To address this, we decided to take a step further and initialise the SDK with the page name before landing on the page itself. We were able to achieve this because we lazy load all our routes based on user navigation. Instead of loading all the JavaScript files at once, we load them as required.

During routing, we use a custom Wrapper component for the Route component, which adds some basic route-related properties required throughout the app. We managed to check the expected route to be loaded within that wrapper component and initiated the SDK page name call from there.

However, this approach led to another issue (It will eventually end, don't worry XD )

Since we were initiating the SDK init call even before our JavaScript for that particular route had been loaded, there were instances where the SDK completed its rules calculation and started looking for the provided DOM node to inject the banner before our JavaScript for that route had been downloaded. This occurred before our search page was mounted. Although this happened infrequently, we sought to improve it.

Another improvement:

To address this issue, we moved the SDK call initiation into the Search Results component initiator. This means that we initiated the SDK call just before rendering the Search component.

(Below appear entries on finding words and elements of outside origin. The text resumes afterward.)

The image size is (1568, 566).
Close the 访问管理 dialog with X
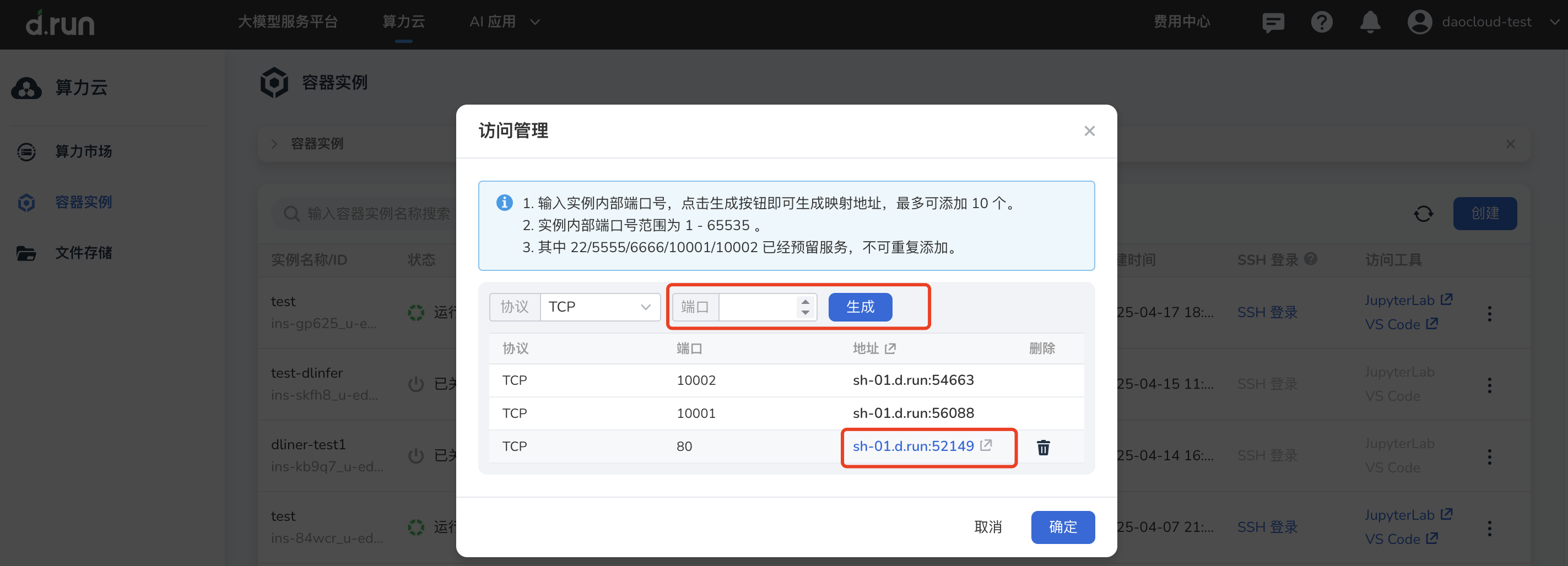pos(1089,131)
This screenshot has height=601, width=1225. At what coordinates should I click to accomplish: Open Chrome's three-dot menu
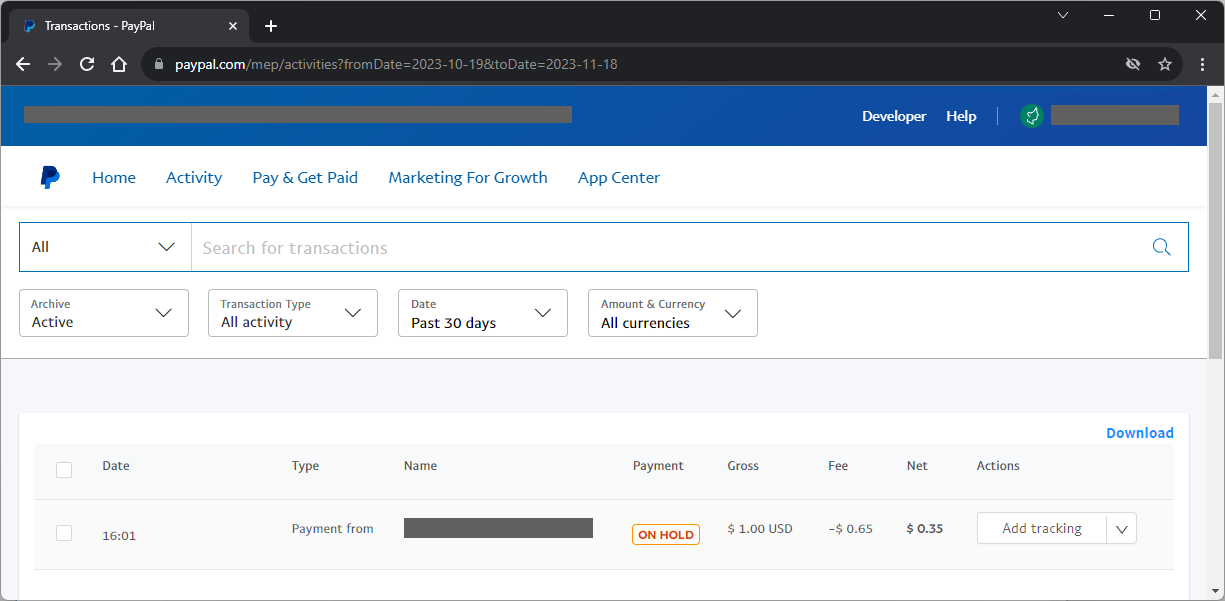(x=1201, y=63)
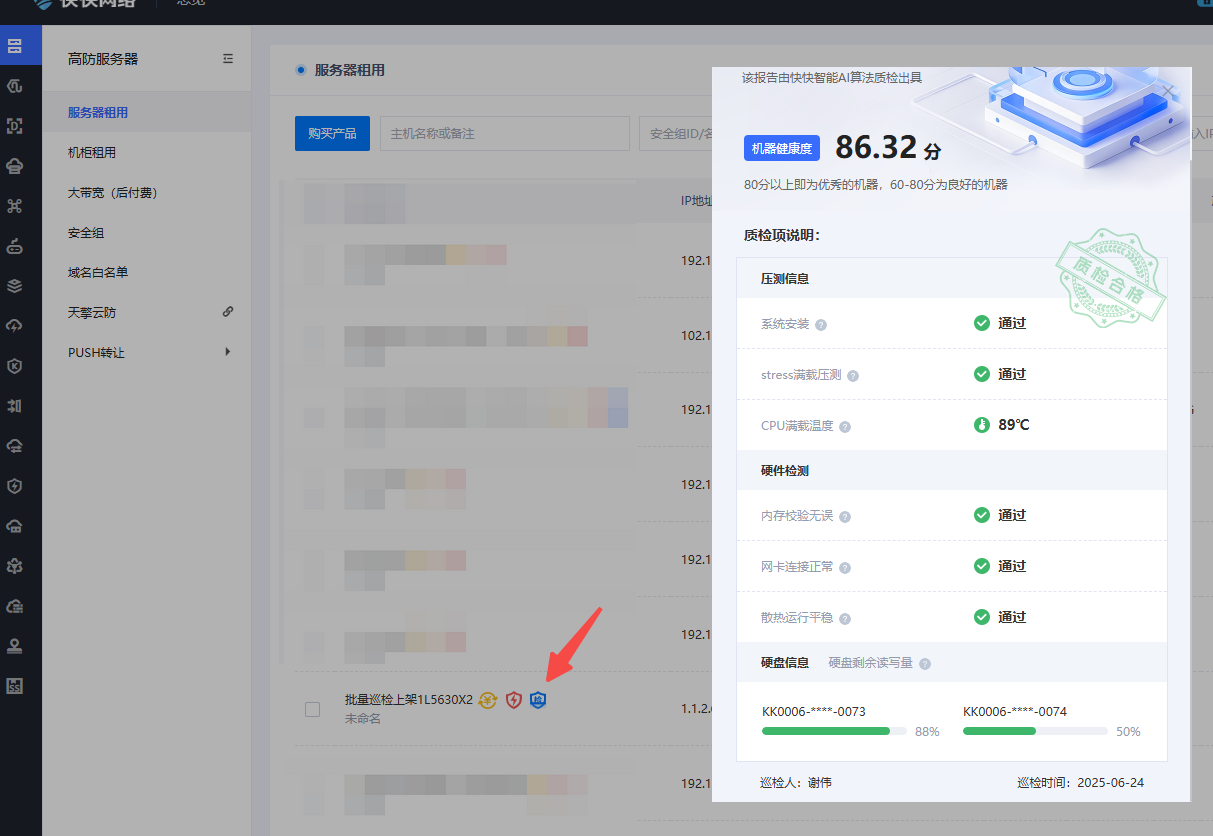Click the red lightning shield icon

513,700
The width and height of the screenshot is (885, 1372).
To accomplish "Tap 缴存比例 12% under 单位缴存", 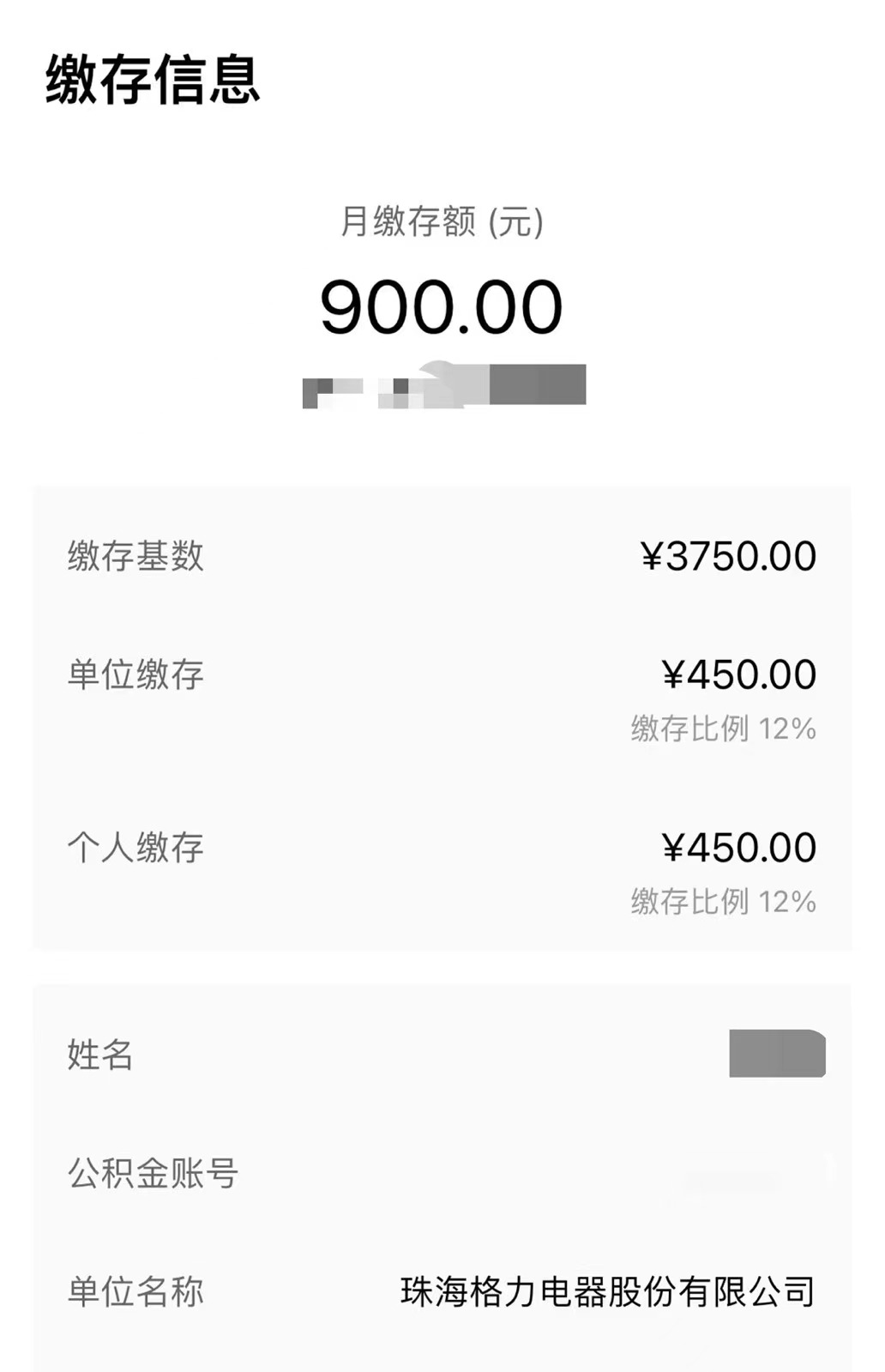I will click(x=723, y=728).
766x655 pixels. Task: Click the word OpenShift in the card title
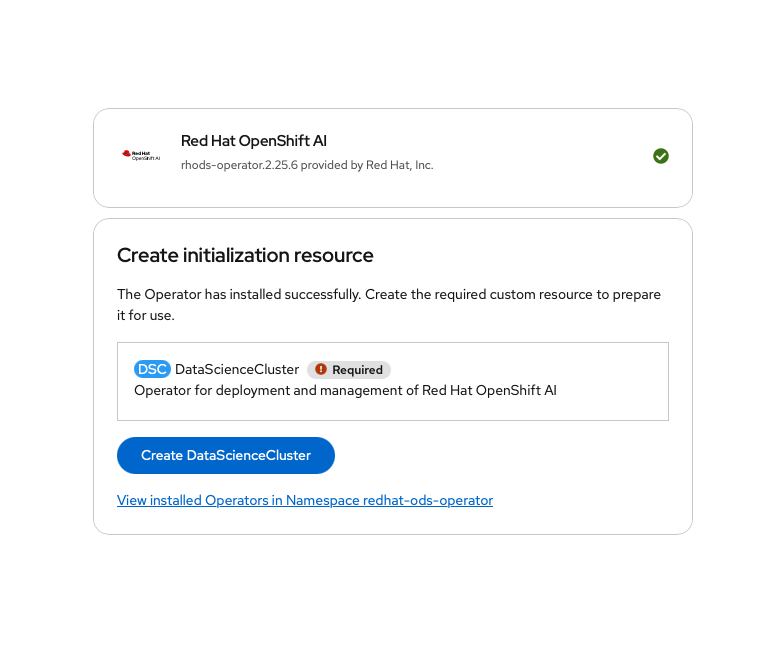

(For your information, we also attempted to initiate the SDK call after the component was mounted using the useEffect hook of the Search component. However, this resulted in the same problem of delaying the SDK init call and led to skipped-banner instances.)

By moving the SDK init call to just before rendering the Search component, we ensured that the JavaScript for the search component was loaded almost at the same time as the SDK initiated the page name call and calculated the rules for it. This allowed us to provide the DOM ID for the SDK to use for banner injection.

Look at the order in which we loaded search result js (srp.js)
and widget sdk javascript file.

Image description

*Whoahhh! Now is the time: *

After so many approaches, here's the final solution:

  1. Load and fire the SDK init call just before the component is being mounted.
  2. Load the JavaScript for the Search Component.
  3. Fire the Search API and ensure that the DOM node IDs for the banner and the search results skeleton are in the DOM. The DOM node for the banner has visibility set to false by default.
  4. As soon as the SDK emits the event for banner injection, we store it at our level to use it in the future.
  5. Once the search API resolves, we check for the emitted and stored event at our end. We then construct the search results page, toggling the visibility style or removing the DOM node for the banner based on the stored value (if it is present).


After extensive iterations and considerations, we developed a solution to efficiently display banners alongside search results on our platform. Initially, we encountered challenges with synchronising the banner display with the loading of search results. To address this, we implemented various strategies such as preloading the SDK, optimizing component mounting, and utilising a PubSub model for event handling. Ultimately, we refined our approach to ensure that the SDK initialisation occurs just before component mounting, allowing for seamless integration of banners with search results. Through these efforts, we achieved a streamlined process that optimises user experience while maintaining the integrity of our search functionality.